**TASK STATEMENT:** For the listing below, the answer is an exact retyping of the lines from the one with "This screenshot has" through the one with "You are a computer-use", both included, without pictures.

**RECORDS FOR THIS EXERCISE:**
:::::

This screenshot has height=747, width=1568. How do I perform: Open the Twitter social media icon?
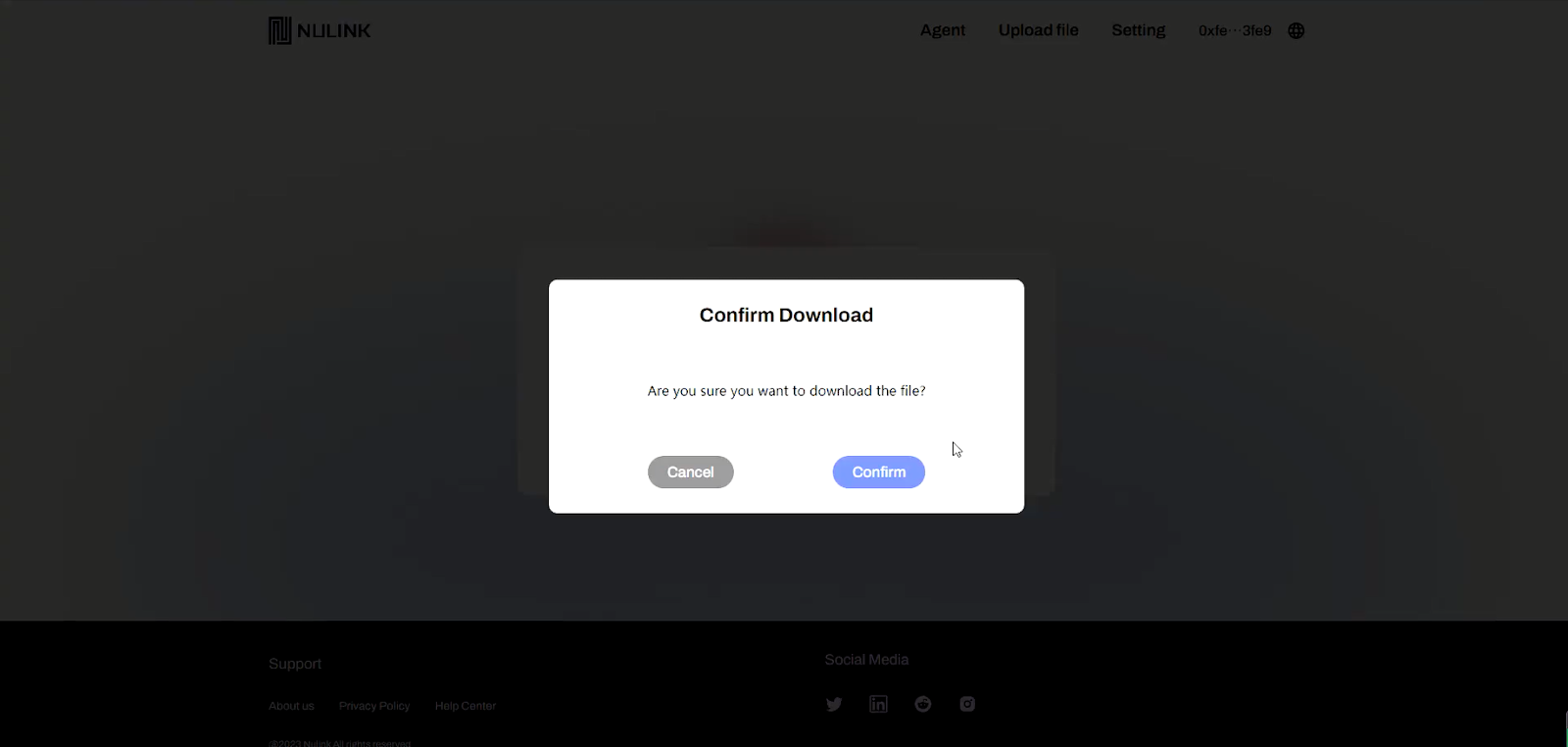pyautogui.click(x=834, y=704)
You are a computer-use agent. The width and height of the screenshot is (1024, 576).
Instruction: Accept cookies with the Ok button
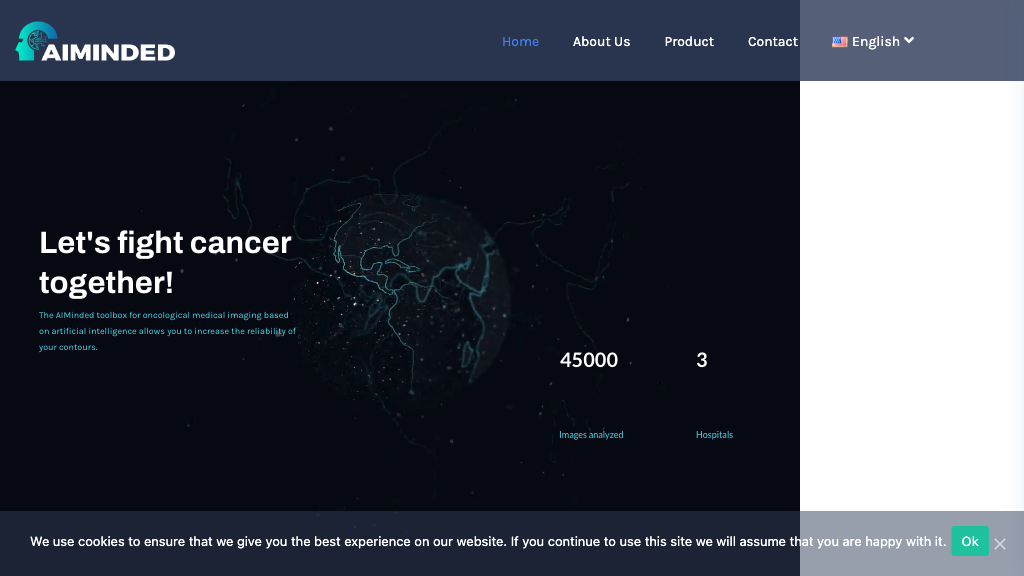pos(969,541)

:::::

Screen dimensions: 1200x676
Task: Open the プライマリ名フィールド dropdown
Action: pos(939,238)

:::::

**EXPECTED ANSWER:**
This screenshot has height=747, width=1568. How do I perform: Open the Twitter social media icon?
pyautogui.click(x=834, y=704)
You are a computer-use agent. The width and height of the screenshot is (1024, 576).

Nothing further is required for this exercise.